Benvenuti al Villa Sofia di Palermo, dove l’attesa non è solo una virtù, ma una condanna. Giuseppe Barbaro, un signore di 76 anni in buona salute – a parte una frattura all’omero causata da una caduta casalinga – è entrato il 21 dicembre con un problema chiaro: “Serve un intervento chirurgico, ma facciamo con calma, tanto il Natale è lungo.”
Per tre giorni, Giuseppe ha assaggiato la rinomata ospitalità del corridoio del pronto soccorso. La spalla? Immobilizzata alla buona, perché in ortopedia non c’era posto. Quando finalmente il 24 dicembre si è liberato un letto, l’ottimismo era nell’aria: “Lo operiamo presto!” hanno detto. Peccato che “presto” al Villa Sofia significhi “mai”.
L’arte del “fai da te” ospedaliero
Le complicazioni non si sono fatte attendere. Immobilizzato dalla fasciatura e con un braccio non funzionante, Giuseppe non poteva alimentarsi. Ma per lo staff era “autonomo.” Tradotto: “Se hai fame, arrangiati.” Quando la figlia ha protestato, si sono limitati a ignorare la situazione fino al punto in cui la confusione mentale del paziente ha iniziato a palesarsi. Nel frattempo, l’unico supporto era una flebo, somministrata però solo quando le cose sono precipitate.

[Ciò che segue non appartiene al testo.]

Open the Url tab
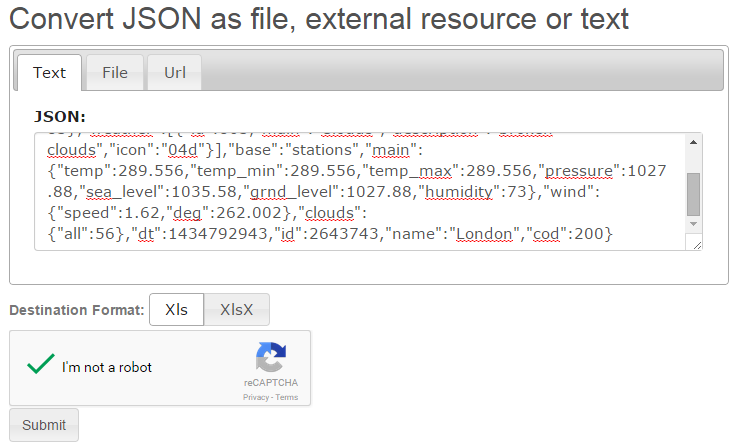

La febbre? Ci pensa il paracetamolo!
In un ospedale dove ogni problema sembra risolversi con il minimo sforzo, la figlia ha dovuto far notare che Giuseppe aveva la febbre. La risposta? Il sempreverde paracetamolo. Ma la febbre nascondeva un problema più serio: una polmonite bilaterale. Inutile dire che i medici si sono accorti della gravità della situazione solo quando era ormai troppo tardi.
Legato al letto: il picco dell’assistenza personalizzata
Come se non bastasse, Giuseppe ha anche avuto il privilegio di essere legato al letto con fasce di plastica. Perché? Forse qualcuno ha scambiato il paziente per Houdini. Solo dopo l’insistenza della figlia, i medici hanno avuto la brillante idea di slegarlo. Ma il danno ormai era fatto: le sue condizioni si deterioravano ogni giorno di più.
La ciliegina sulla torta: ipernatriemia e mancanza di terapia intensiva
Con un valore di sodio che schizzava a 178 – un numero che nemmeno la bilancia al supermercato legge – e una polmonite bilaterale in corso, i medici hanno deciso che Giuseppe non meritava il trasferimento in terapia intensiva. Troppo complicato? Troppo tardi? Fatto sta che il 6 gennaio è arrivata la notizia peggiore: Giuseppe non ce l’ha fatta.
Le scuse del primario
Il primario Davide Bonomo ha provato a mettere una pezza: “Non potevamo operarlo, era troppo debole.” Tradotto: “Abbiamo aspettato troppo, e alla fine la situazione ci è sfuggita di mano.” Ma la famiglia Barbaro non si accontenta di queste giustificazioni. Hanno presentato un esposto alla Procura di Palermo, che ora indaga sulle cause della morte.
Un triste epilogo in un contesto di disservizi
La morte di Giuseppe Barbaro non è un caso isolato. Il presidente della Regione, Renato Schifani, aveva visitato proprio il reparto di ortopedia pochi giorni prima, trovando pazienti in attesa per interventi chirurgici essenziali e vari disservizi. Ma come sempre, tutto sembra muoversi lentamente, tranne quando si tratta di tragedie.